TASK ITEM ▸
Reprint all entries without any alteration.

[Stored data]
########
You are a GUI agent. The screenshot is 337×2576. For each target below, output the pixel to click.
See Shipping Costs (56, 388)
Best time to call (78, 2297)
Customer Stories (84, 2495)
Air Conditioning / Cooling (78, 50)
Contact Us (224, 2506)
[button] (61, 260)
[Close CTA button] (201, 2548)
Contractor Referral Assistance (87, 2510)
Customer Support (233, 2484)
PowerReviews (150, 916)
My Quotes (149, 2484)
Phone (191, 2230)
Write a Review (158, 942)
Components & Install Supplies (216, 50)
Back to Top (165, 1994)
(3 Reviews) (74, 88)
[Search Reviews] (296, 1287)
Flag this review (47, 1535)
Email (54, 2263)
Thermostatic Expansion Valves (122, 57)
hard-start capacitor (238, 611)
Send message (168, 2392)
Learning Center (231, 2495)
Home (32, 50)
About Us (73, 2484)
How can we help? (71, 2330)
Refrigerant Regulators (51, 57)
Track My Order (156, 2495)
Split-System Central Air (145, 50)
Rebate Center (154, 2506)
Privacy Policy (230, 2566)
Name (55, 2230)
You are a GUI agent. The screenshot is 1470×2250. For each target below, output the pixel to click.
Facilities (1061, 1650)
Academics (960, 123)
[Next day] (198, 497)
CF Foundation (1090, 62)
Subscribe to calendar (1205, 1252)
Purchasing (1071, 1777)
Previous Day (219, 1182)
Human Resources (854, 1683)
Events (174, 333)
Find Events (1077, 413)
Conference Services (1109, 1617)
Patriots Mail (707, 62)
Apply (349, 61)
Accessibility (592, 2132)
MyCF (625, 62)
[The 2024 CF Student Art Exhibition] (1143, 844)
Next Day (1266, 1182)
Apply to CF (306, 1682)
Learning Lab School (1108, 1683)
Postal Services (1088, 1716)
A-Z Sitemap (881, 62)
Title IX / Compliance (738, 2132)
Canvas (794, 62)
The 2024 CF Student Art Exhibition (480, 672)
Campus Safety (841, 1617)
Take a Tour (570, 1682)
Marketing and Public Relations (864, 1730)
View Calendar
########
TASK OUTPUT ▸
You are a GUI agent. The screenshot is 337×2576. For each target below, output the pixel to click.
See Shipping Costs (56, 388)
Best time to call (78, 2297)
Customer Stories (84, 2495)
Air Conditioning / Cooling (78, 50)
Contact Us (224, 2506)
[button] (61, 260)
[Close CTA button] (201, 2548)
Contractor Referral Assistance (87, 2510)
Customer Support (233, 2484)
PowerReviews (150, 916)
My Quotes (149, 2484)
Phone (191, 2230)
Write a Review (158, 942)
Components & Install Supplies (216, 50)
Back to Top (165, 1994)
(3 Reviews) (74, 88)
[Search Reviews] (296, 1287)
Flag this review (47, 1535)
Email (54, 2263)
Thermostatic Expansion Valves (122, 57)
hard-start capacitor (238, 611)
Send message (168, 2392)
Learning Center (231, 2495)
Home (32, 50)
About Us (73, 2484)
How can we help? (71, 2330)
Refrigerant Regulators (51, 57)
Track My Order (156, 2495)
Split-System Central Air (145, 50)
Rebate Center (154, 2506)
Privacy Policy (230, 2566)
Name (55, 2230)
You are a GUI agent. The screenshot is 1470×2250. For each target below, output the pixel to click.
Facilities (1061, 1650)
Academics (960, 123)
[Next day] (198, 497)
CF Foundation (1090, 62)
Subscribe to calendar (1205, 1252)
Purchasing (1071, 1777)
Previous Day (219, 1182)
Human Resources (854, 1683)
Events (174, 333)
Find Events (1077, 413)
Conference Services (1109, 1617)
Patriots Mail (707, 62)
Apply (349, 61)
Accessibility (592, 2132)
MyCF (625, 62)
[The 2024 CF Student Art Exhibition] (1143, 844)
Next Day (1266, 1182)
Apply to CF (306, 1682)
Learning Lab School (1108, 1683)
Postal Services (1088, 1716)
A-Z Sitemap (881, 62)
Title IX / Compliance (738, 2132)
Canvas (794, 62)
The 2024 CF Student Art Exhibition (480, 672)
Campus Safety (841, 1617)
Take a Tour (570, 1682)
Marketing and Public Relations (864, 1730)
View Calendar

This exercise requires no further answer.